### Data extract
++++++++

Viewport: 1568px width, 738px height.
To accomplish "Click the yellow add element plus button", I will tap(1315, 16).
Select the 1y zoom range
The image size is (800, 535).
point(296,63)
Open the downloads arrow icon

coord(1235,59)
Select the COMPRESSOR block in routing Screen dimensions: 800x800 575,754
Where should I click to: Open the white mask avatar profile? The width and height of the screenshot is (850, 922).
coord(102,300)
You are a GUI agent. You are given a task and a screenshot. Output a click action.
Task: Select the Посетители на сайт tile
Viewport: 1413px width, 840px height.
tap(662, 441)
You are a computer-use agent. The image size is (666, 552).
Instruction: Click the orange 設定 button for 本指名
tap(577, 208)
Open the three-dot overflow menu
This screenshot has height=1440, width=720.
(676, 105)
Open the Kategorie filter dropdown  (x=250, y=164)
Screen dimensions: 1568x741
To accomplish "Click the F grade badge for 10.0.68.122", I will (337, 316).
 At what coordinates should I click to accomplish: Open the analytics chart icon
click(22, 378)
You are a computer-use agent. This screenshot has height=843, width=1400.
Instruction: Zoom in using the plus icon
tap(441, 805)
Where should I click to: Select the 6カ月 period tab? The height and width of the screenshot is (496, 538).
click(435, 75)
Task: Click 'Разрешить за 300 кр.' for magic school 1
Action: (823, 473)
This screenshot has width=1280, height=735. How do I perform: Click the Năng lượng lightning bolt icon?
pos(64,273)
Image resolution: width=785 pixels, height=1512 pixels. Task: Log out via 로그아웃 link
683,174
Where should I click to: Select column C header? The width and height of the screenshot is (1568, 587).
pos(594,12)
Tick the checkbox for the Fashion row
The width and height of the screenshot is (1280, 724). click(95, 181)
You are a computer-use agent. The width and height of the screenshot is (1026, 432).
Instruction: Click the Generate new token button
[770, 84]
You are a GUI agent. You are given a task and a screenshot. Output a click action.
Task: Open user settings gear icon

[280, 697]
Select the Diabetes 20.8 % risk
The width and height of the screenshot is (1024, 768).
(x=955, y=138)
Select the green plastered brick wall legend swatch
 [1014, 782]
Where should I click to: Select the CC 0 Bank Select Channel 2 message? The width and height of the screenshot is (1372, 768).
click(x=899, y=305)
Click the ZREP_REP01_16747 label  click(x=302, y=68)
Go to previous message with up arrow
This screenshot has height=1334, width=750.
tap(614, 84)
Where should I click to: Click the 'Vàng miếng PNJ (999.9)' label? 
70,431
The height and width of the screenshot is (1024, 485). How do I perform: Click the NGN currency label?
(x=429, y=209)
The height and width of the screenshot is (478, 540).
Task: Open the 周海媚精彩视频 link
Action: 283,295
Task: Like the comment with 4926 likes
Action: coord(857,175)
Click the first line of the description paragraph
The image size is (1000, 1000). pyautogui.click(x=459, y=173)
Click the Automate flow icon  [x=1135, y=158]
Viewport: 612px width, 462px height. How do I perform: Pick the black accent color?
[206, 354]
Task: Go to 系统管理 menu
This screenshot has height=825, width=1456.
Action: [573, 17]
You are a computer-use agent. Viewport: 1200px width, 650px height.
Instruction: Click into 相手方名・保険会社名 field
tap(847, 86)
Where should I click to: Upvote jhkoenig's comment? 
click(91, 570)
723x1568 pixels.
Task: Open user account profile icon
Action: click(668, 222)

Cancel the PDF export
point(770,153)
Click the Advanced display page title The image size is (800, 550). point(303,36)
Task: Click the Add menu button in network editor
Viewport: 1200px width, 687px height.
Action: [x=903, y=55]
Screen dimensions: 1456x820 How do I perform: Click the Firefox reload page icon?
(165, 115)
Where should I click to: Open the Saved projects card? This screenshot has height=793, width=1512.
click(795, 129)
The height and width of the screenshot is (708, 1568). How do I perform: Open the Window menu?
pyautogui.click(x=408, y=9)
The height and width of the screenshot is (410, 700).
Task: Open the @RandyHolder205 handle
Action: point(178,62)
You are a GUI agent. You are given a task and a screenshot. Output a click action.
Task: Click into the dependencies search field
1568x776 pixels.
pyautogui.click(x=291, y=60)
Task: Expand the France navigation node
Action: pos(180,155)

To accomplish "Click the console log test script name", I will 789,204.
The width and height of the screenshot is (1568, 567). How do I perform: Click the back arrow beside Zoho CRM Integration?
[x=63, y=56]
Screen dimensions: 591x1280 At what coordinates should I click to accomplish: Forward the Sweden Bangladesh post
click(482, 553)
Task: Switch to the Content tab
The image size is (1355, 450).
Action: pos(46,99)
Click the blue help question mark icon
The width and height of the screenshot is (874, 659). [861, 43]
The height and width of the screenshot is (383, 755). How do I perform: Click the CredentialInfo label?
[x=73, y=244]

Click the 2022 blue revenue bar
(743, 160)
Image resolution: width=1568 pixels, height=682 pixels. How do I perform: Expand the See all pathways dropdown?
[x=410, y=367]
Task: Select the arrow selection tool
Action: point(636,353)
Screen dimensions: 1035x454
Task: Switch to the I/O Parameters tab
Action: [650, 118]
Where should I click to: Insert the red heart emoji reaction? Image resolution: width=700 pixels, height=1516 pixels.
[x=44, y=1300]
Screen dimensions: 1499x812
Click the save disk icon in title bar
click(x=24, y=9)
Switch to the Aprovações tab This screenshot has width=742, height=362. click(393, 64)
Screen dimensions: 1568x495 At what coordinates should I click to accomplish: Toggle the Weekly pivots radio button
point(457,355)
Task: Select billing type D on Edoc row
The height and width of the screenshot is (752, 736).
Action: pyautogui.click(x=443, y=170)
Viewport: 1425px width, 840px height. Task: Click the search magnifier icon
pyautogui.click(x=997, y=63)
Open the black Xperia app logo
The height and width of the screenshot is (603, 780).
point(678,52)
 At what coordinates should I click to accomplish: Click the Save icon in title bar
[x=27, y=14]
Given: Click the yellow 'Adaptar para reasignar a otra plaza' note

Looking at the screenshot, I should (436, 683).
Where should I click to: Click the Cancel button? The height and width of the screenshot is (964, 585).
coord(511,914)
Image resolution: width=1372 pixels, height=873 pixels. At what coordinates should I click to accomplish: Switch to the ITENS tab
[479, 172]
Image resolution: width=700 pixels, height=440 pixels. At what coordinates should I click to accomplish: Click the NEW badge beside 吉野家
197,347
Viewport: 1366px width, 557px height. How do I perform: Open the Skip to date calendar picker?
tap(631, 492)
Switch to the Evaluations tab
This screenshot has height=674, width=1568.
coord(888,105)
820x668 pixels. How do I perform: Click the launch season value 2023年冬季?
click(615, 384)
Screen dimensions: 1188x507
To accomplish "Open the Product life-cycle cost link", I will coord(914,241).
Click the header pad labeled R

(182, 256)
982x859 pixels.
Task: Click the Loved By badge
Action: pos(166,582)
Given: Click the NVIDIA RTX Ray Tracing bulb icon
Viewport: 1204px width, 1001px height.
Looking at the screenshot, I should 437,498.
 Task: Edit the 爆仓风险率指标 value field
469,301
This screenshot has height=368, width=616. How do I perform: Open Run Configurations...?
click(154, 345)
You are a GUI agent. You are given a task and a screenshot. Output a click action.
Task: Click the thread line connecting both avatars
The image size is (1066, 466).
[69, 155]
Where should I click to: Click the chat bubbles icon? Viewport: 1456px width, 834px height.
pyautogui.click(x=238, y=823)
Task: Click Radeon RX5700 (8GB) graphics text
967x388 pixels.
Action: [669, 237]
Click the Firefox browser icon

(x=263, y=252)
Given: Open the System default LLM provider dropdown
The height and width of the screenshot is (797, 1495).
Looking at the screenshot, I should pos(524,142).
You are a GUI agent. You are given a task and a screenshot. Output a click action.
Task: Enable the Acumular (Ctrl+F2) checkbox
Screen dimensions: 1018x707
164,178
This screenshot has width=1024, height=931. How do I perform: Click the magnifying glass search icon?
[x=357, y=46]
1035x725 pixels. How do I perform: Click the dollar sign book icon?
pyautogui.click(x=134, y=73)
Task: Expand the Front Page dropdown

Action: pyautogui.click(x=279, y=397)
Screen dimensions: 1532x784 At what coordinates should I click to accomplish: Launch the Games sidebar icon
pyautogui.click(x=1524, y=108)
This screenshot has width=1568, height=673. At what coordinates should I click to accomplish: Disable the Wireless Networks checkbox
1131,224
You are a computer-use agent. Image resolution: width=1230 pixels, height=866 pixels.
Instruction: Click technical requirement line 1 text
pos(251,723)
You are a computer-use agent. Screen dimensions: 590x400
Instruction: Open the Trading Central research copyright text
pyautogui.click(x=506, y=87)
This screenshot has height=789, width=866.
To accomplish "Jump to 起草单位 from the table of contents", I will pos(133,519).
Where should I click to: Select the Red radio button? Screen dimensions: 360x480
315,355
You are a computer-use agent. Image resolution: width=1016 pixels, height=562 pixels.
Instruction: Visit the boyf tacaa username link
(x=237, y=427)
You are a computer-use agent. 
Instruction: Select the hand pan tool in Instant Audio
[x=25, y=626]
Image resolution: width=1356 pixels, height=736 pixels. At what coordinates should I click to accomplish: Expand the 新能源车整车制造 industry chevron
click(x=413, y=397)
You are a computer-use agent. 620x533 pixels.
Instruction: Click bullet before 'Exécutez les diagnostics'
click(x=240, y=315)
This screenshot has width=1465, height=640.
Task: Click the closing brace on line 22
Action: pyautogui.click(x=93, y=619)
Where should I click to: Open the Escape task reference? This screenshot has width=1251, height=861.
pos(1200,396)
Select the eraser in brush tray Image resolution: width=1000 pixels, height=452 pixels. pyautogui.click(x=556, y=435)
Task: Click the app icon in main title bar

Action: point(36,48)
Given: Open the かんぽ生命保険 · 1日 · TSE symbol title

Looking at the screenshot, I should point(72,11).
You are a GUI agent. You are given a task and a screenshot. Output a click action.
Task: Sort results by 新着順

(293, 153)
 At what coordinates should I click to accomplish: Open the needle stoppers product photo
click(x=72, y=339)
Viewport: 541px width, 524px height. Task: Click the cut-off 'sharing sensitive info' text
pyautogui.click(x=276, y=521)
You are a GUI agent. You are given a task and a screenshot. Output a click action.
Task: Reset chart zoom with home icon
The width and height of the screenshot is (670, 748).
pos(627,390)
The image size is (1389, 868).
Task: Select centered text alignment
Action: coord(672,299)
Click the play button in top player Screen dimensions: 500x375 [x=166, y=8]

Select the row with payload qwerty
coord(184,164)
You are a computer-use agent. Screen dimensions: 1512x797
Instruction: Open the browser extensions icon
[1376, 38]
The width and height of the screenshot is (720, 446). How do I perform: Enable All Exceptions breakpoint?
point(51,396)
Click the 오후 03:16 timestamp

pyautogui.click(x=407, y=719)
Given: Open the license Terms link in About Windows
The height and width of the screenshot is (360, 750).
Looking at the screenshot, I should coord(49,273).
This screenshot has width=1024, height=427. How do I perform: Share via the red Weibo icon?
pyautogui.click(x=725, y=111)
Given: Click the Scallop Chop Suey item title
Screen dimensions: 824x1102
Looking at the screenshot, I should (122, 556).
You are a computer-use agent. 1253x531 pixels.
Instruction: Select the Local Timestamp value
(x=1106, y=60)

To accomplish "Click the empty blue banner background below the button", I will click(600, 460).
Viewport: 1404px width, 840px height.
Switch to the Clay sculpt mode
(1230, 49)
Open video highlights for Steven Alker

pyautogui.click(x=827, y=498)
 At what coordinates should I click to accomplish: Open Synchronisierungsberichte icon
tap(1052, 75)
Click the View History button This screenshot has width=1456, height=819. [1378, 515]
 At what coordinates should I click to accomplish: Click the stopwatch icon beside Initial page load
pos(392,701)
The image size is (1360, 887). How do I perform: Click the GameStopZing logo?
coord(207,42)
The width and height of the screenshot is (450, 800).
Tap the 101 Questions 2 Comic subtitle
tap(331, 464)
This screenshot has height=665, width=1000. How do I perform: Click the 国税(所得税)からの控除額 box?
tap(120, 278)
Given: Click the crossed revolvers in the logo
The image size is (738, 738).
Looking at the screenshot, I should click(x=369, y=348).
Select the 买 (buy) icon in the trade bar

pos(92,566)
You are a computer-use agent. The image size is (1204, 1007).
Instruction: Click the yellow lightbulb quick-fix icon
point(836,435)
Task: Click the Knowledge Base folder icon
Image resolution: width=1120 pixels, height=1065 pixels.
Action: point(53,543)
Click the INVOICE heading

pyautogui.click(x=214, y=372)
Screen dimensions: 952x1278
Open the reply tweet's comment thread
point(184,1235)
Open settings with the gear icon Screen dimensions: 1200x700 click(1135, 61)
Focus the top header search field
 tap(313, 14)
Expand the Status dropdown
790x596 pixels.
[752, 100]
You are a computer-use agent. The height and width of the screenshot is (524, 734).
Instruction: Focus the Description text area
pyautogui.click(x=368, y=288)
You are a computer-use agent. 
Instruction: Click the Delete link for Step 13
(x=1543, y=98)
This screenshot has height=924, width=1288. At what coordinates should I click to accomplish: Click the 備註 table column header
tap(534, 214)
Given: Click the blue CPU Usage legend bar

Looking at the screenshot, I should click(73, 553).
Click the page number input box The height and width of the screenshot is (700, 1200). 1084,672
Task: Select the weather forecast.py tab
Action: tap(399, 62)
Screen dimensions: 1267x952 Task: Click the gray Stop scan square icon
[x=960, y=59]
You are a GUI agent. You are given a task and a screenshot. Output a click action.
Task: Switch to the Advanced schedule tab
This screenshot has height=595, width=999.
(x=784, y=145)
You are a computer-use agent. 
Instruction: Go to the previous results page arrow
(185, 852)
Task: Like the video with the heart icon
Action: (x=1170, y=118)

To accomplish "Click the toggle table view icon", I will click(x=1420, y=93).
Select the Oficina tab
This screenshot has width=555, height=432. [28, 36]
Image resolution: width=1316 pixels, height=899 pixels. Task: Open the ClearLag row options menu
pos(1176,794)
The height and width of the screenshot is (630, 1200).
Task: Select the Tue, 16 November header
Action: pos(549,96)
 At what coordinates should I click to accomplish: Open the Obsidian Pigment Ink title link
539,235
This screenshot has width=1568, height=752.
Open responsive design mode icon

++++++++

Rewrite as a numbered list everything from the line containing "Click the INVOICE heading" down to the end of the entries, skipping blank lines.

### Expected answer
1. Click the INVOICE heading
2. pyautogui.click(x=214, y=372)
3. Screen dimensions: 952x1278
4. Open the reply tweet's comment thread
5. point(184,1235)
6. Open settings with the gear icon Screen dimensions: 1200x700 click(1135, 61)
7. Focus the top header search field
8.  tap(313, 14)
9. Expand the Status dropdown
10. 790x596 pixels.
11. [752, 100]
12. You are a computer-use agent. The height and width of the screenshot is (524, 734).
13. Instruction: Focus the Description text area
14. pyautogui.click(x=368, y=288)
15. You are a computer-use agent. 
16. Instruction: Click the Delete link for Step 13
17. (x=1543, y=98)
18. This screenshot has height=924, width=1288. At what coordinates should I click to accomplish: Click the 備註 table column header
19. tap(534, 214)
20. Given: Click the blue CPU Usage legend bar
21. Looking at the screenshot, I should click(73, 553).
22. Click the page number input box The height and width of the screenshot is (700, 1200). 1084,672
23. Task: Select the weather forecast.py tab
24. Action: tap(399, 62)
25. Screen dimensions: 1267x952 Task: Click the gray Stop scan square icon
26. [x=960, y=59]
27. You are a GUI agent. You are given a task and a screenshot. Output a click action.
28. Task: Switch to the Advanced schedule tab
29. This screenshot has height=595, width=999.
30. (x=784, y=145)
31. You are a computer-use agent. 
32. Instruction: Go to the previous results page arrow
33. (185, 852)
34. Task: Like the video with the heart icon
35. Action: (x=1170, y=118)
36. To accomplish "Click the toggle table view icon", I will click(x=1420, y=93).
37. Select the Oficina tab
38. This screenshot has width=555, height=432. [28, 36]
39. Image resolution: width=1316 pixels, height=899 pixels. Task: Open the ClearLag row options menu
40. pos(1176,794)
41. The height and width of the screenshot is (630, 1200).
42. Task: Select the Tue, 16 November header
43. Action: pos(549,96)
44.  At what coordinates should I click to accomplish: Open the Obsidian Pigment Ink title link
45. 539,235
46. This screenshot has width=1568, height=752.
47. Open responsive design mode icon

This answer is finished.